We speak of “breaking the fourth wall” when a theatrical production acknowledges the audience. Deadpool 2 (2018) gleefully shatters it and dances on its remains. This sequel of Deadpool (2016) follows the continuing life of the eponymous anti-hero, a former criminal subjected to genetic enhancement who now has greatly enhanced healing capabilities and reduced reaction times.
For the storyteller, Deadpool presents a challenge because his enhanced physiology puts him beyond the reach of just about any opponent, and, unlike Superman, his alienated position with respect to greater society leaves him more or less invulnerable to leverage. However, he has a girlfriend, and, as might be expected, she makes an early exit in this movie at the hands of assassins.
This leads to Deadpool’s violent disarticulation of himself while conversing with the audience concerning the vicissitudes of his life. Let it not be said that removing limbs from body from head puts a stop to the monologue, but merely lends it a bit of color not often achieved in other stories.

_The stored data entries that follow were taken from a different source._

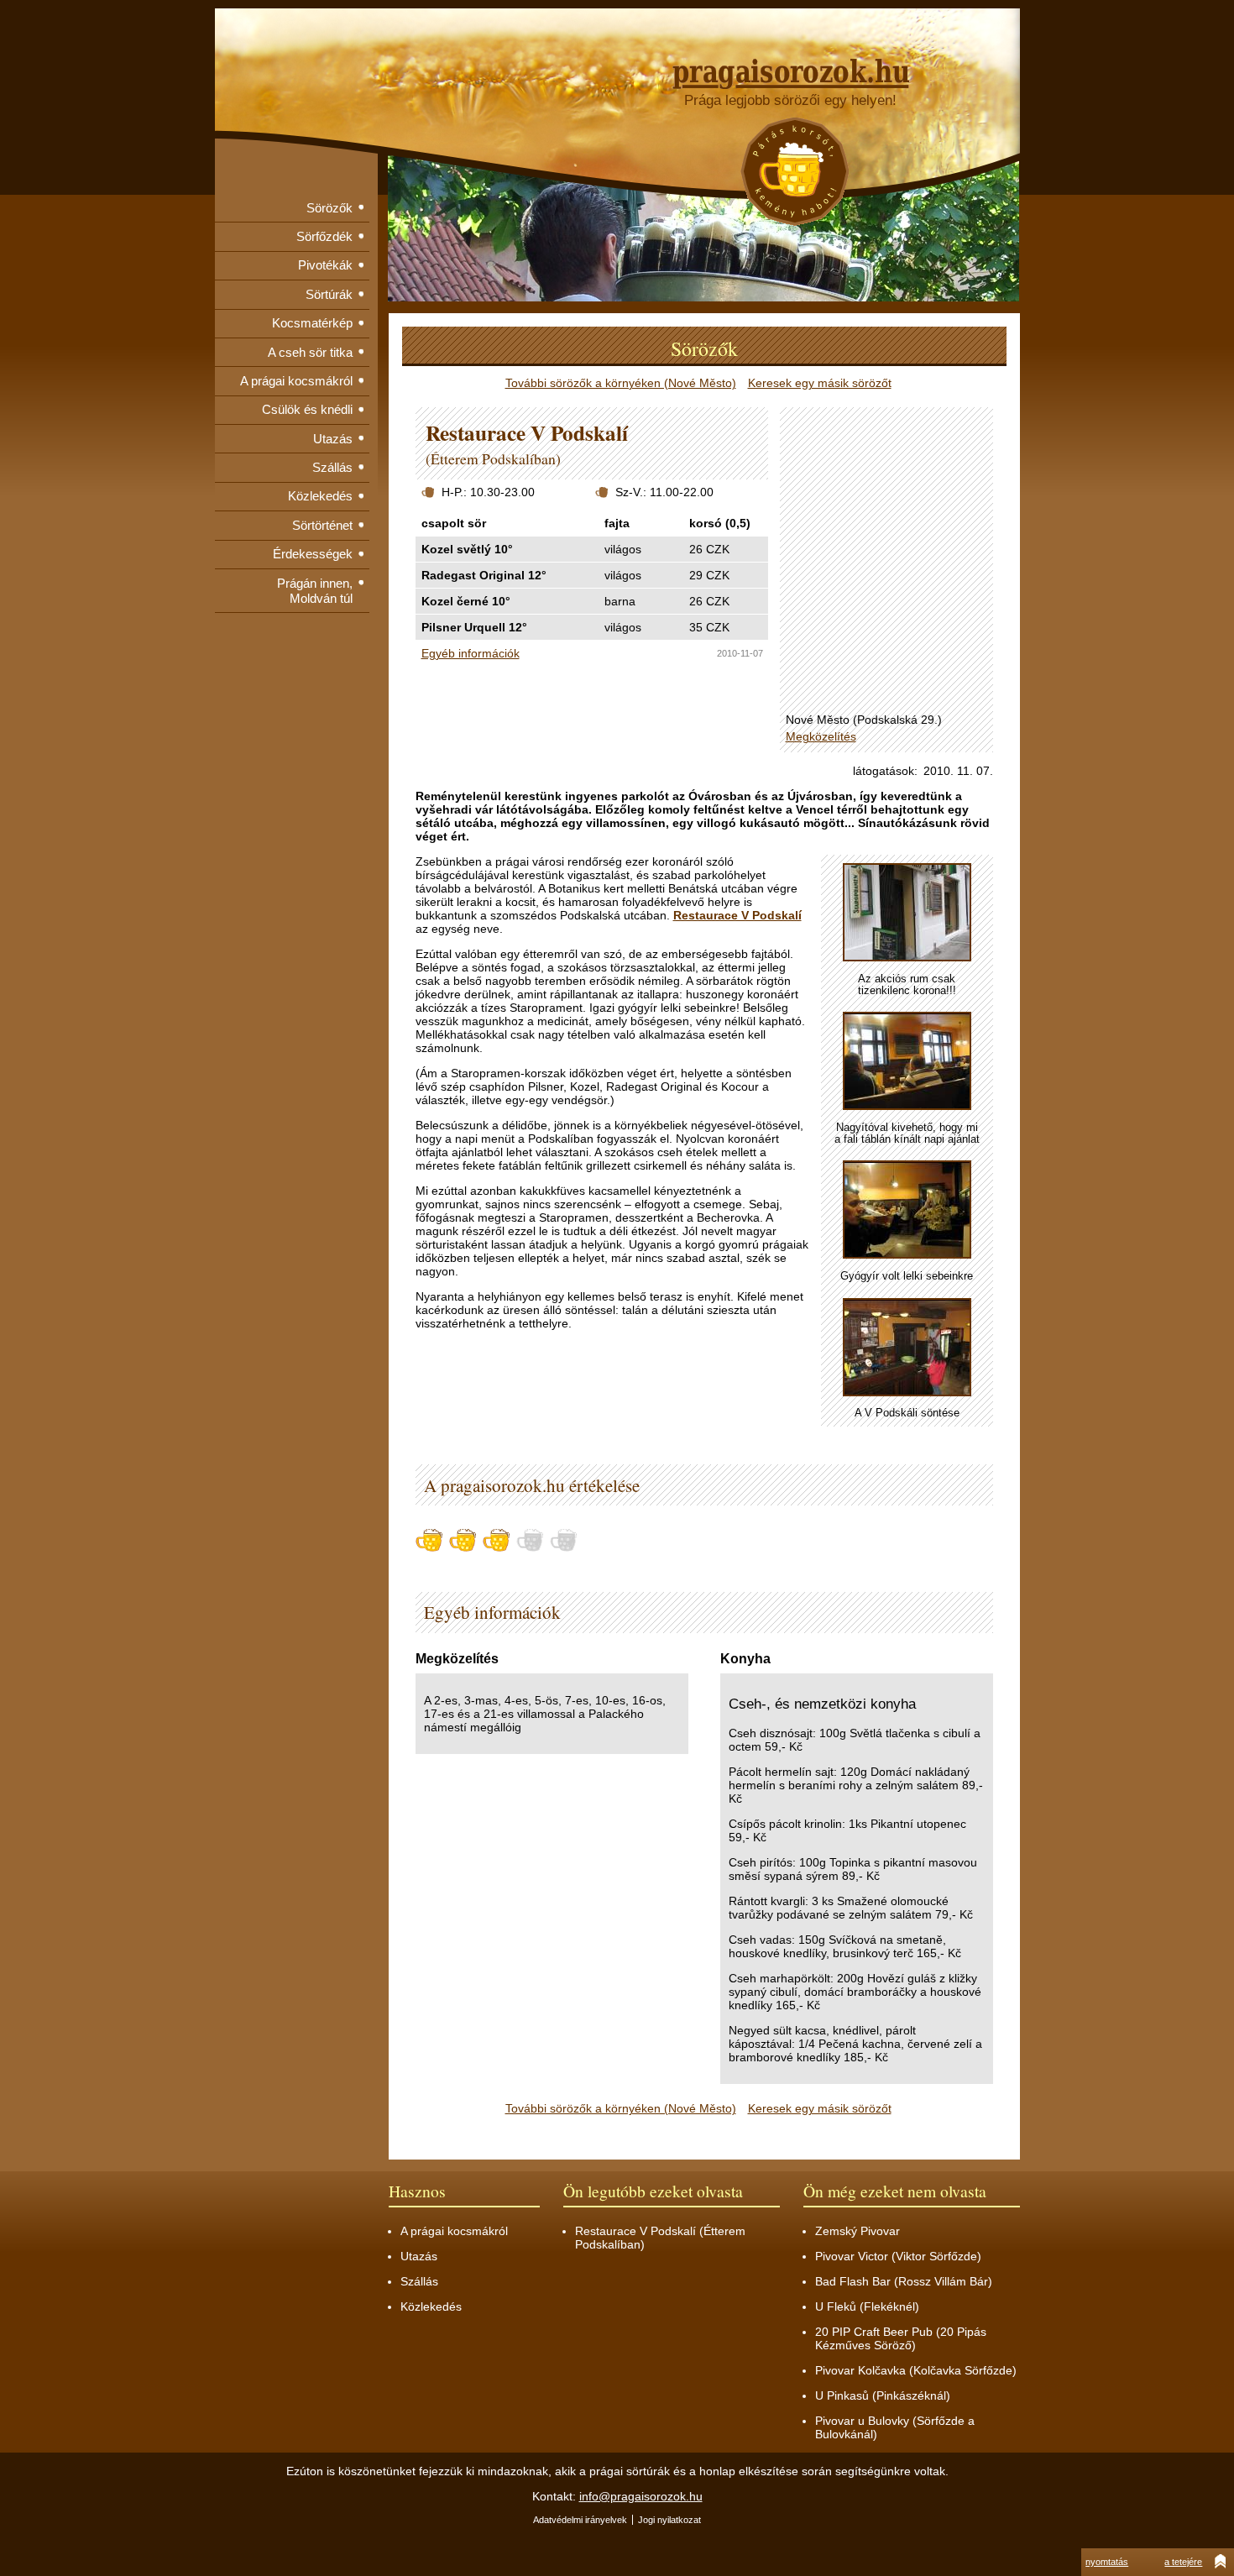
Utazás (333, 439)
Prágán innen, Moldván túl (315, 590)
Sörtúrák (329, 294)
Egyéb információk (470, 653)
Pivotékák (325, 265)
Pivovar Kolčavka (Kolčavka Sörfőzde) (916, 2370)
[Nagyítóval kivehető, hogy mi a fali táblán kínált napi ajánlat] (907, 1061)
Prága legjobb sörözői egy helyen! (790, 100)
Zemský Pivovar (857, 2231)
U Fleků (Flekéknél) (867, 2306)
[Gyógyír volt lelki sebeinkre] (907, 1210)
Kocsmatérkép (312, 323)
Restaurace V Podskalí (737, 915)
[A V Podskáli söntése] (907, 1348)
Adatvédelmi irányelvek (580, 2520)
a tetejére (1183, 2562)
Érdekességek (313, 554)
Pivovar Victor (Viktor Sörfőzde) (898, 2256)
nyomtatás (1106, 2562)
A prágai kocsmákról (296, 381)
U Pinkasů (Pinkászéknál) (882, 2395)
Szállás (332, 467)
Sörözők (329, 208)
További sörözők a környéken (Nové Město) (620, 383)
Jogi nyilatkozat (669, 2520)
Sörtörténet (322, 525)
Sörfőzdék (324, 236)
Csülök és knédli (307, 409)
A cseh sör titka (310, 352)
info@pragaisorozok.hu (641, 2496)
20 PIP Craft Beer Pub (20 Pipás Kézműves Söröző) (900, 2338)
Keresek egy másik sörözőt (820, 383)
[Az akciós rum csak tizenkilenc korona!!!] (907, 913)
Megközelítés (821, 736)
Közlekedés (320, 496)
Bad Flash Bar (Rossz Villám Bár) (903, 2281)
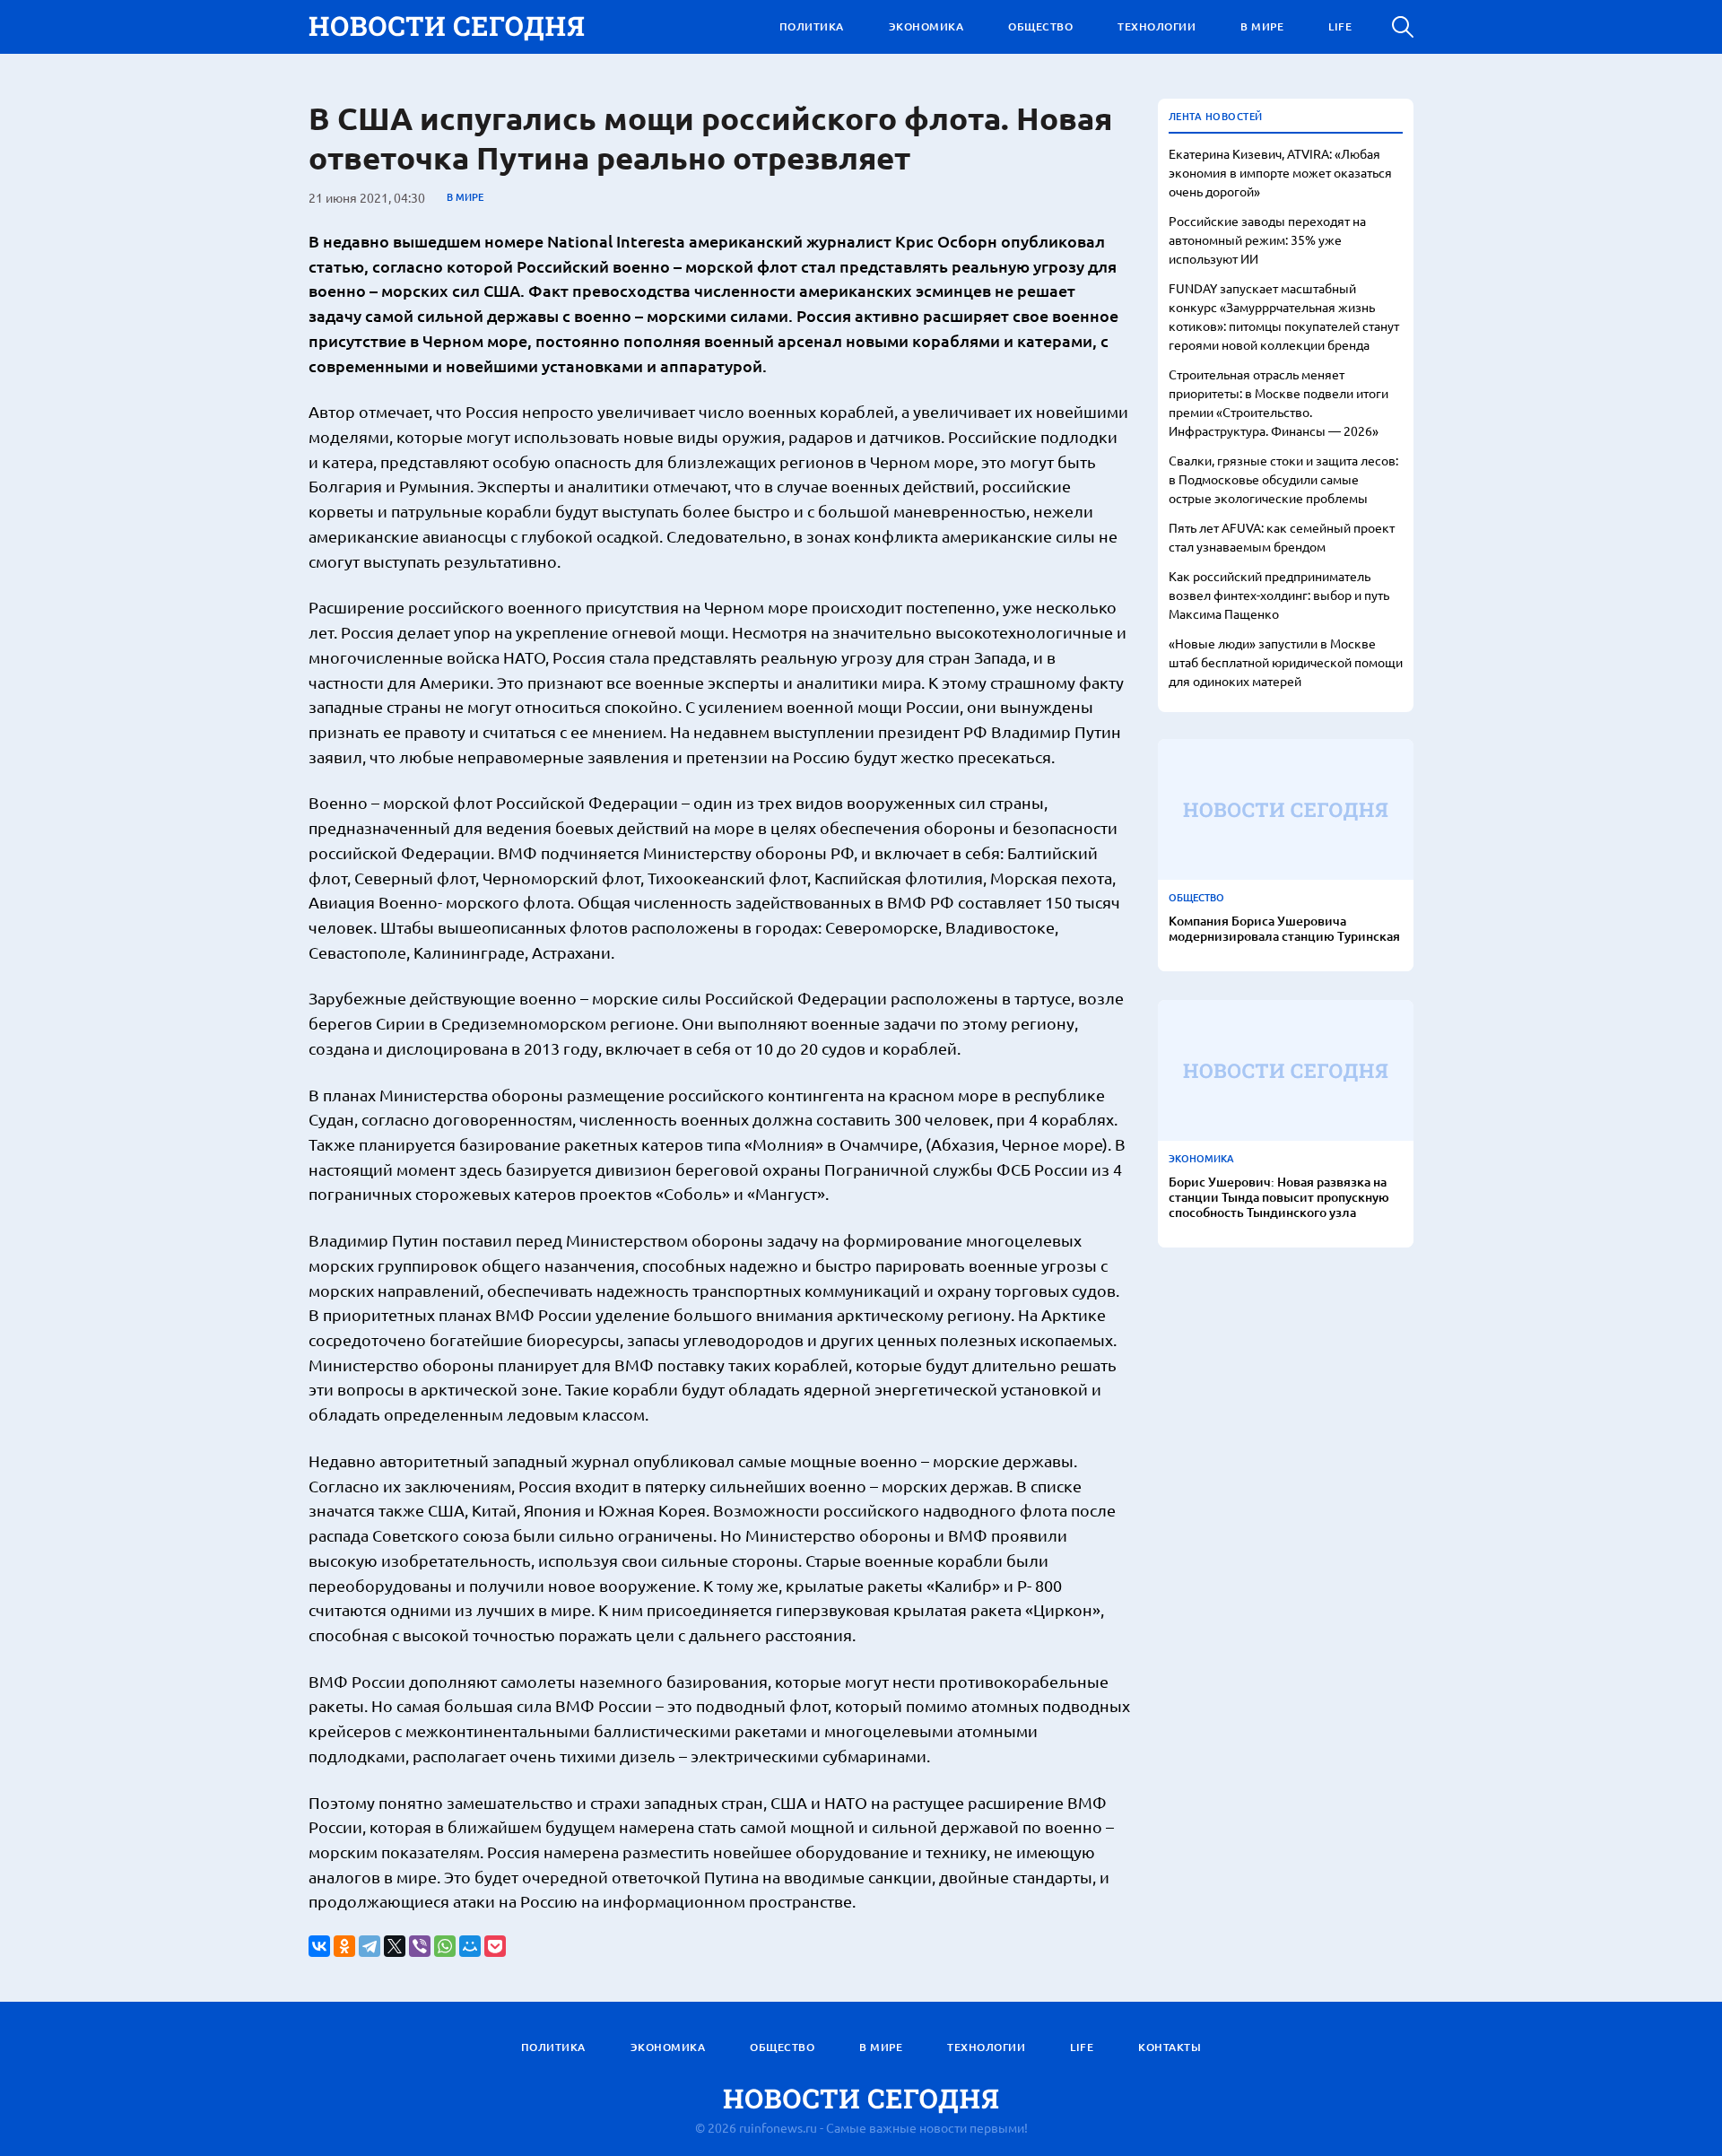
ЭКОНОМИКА (926, 26)
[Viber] (419, 1946)
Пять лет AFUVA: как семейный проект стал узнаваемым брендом (1282, 536)
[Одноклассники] (344, 1946)
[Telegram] (369, 1946)
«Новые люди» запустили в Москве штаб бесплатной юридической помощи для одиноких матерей (1286, 662)
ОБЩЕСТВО (1040, 26)
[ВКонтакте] (319, 1946)
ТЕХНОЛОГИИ (1157, 26)
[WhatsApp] (445, 1946)
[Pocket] (495, 1946)
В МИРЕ (1261, 26)
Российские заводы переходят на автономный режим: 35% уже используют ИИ (1267, 239)
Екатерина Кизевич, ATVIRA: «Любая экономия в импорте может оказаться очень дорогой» (1280, 172)
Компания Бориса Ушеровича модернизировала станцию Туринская (1284, 929)
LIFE (1340, 26)
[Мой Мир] (470, 1946)
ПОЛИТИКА (811, 26)
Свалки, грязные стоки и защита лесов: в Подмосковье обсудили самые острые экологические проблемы (1283, 479)
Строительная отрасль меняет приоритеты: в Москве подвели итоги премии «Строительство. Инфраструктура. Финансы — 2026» (1278, 402)
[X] (394, 1946)
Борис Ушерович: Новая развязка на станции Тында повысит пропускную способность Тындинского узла (1279, 1197)
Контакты (1169, 2047)
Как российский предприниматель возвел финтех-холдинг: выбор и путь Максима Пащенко (1279, 595)
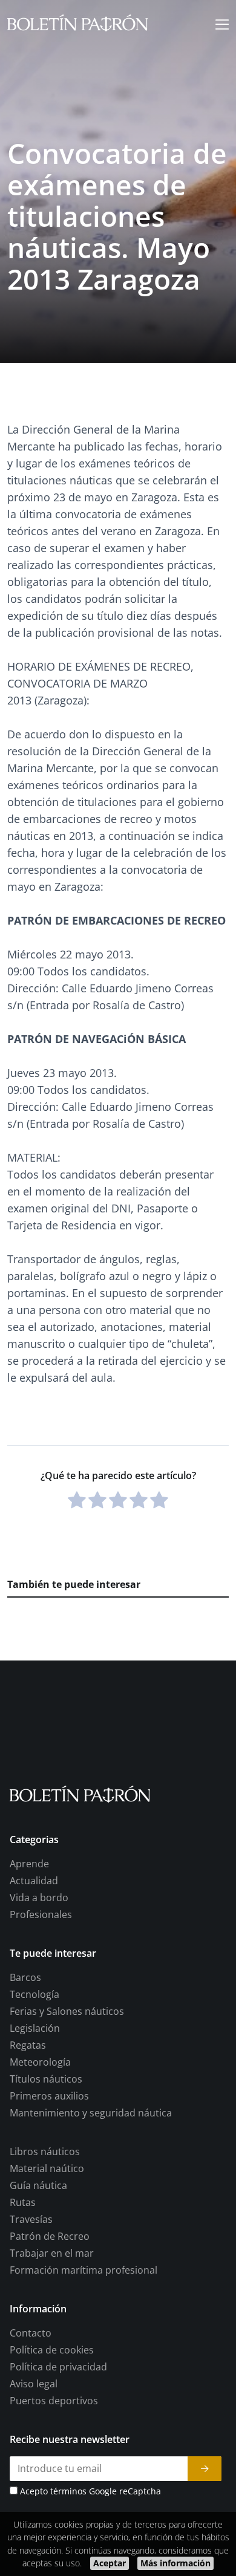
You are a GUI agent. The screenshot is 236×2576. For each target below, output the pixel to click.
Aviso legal (33, 2384)
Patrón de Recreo (50, 2236)
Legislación (35, 2028)
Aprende (29, 1864)
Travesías (31, 2219)
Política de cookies (52, 2350)
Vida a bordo (39, 1898)
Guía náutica (38, 2186)
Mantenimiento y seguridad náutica (91, 2113)
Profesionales (41, 1915)
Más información (175, 2563)
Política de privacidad (58, 2367)
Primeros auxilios (49, 2096)
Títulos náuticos (46, 2079)
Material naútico (47, 2169)
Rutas (23, 2203)
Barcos (25, 1978)
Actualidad (34, 1881)
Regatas (28, 2045)
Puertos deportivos (54, 2401)
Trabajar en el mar (52, 2253)
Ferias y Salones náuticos (67, 2011)
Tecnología (34, 1995)
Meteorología (40, 2062)
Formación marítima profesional (83, 2270)
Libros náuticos (45, 2152)
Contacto (30, 2333)
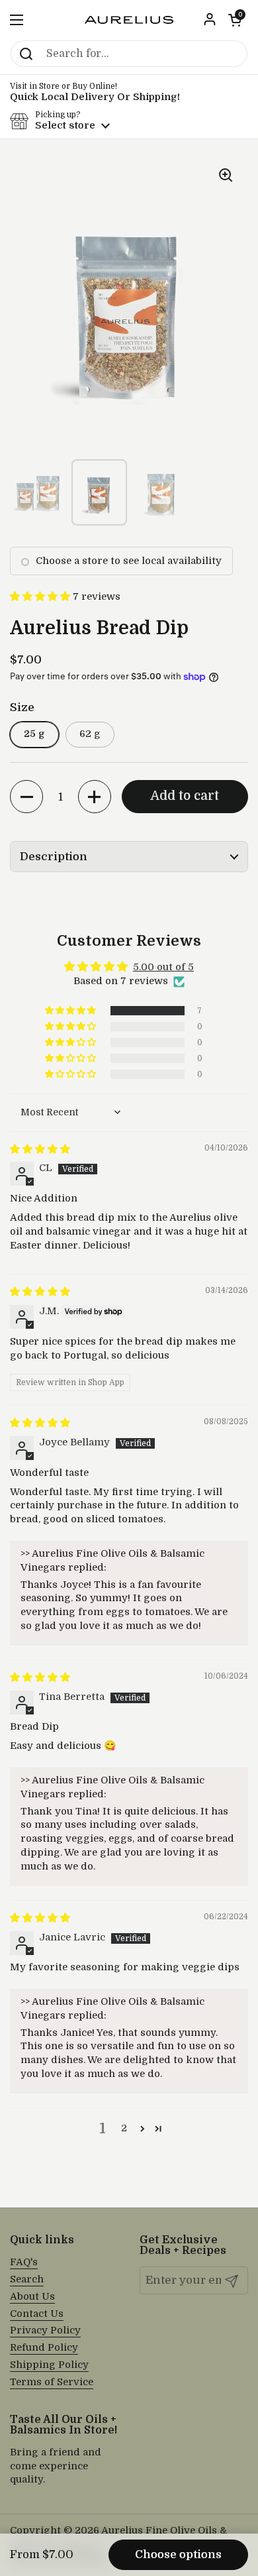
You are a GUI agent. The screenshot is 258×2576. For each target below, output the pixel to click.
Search (27, 2279)
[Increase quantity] (94, 796)
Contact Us (37, 2314)
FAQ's (24, 2262)
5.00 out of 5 (163, 967)
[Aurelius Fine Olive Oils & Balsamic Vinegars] (129, 19)
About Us (32, 2296)
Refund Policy (44, 2347)
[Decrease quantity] (26, 796)
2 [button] (124, 2128)
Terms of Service (51, 2382)
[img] (40, 1149)
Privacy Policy (45, 2330)
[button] (235, 20)
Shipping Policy (49, 2365)
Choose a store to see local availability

But this is to emphasize the problems the storytellers face, and so, in response, they introduce two elements to heighten the tension. First, the “authorities” can repress mutant capabilities through a simple collar secured around the neck. Once Deadpool, knocked unconscious, is so secured, he becomes nothing more than a man with Stage 4 cancer. And, once in this condition, the redemption of his life appears in the form of another assassin, a man who breaks into the prison containing Deadpool – and attacks a fourteen year old mutant instead of Deadpool.
With weapons from the future.
I will leave my reader to work out how an assassin is a redemption, or to attend a showing of Deadpool 2. As with the first in this series, the sensitive member of the audience may be offended, even rendered insensible, at some of the crudities issuing forth from the mouth of our protagonist. Or at the suggestion that regrowing limbs has, well, perhaps I shan’t go there.
But, in all the fun and games, there is a certain hollowness. Rescuing one’s girlfriend may seem a heroic and logical maneuver, yet it actually removes any gravitas attendant upon the story to realize that a real loss is not a loss, that the story is infinitely malleable in order to render a happy ending – and that breaks the implicit logic of the story.
In the end, it’s a bit of highly entertaining fluff.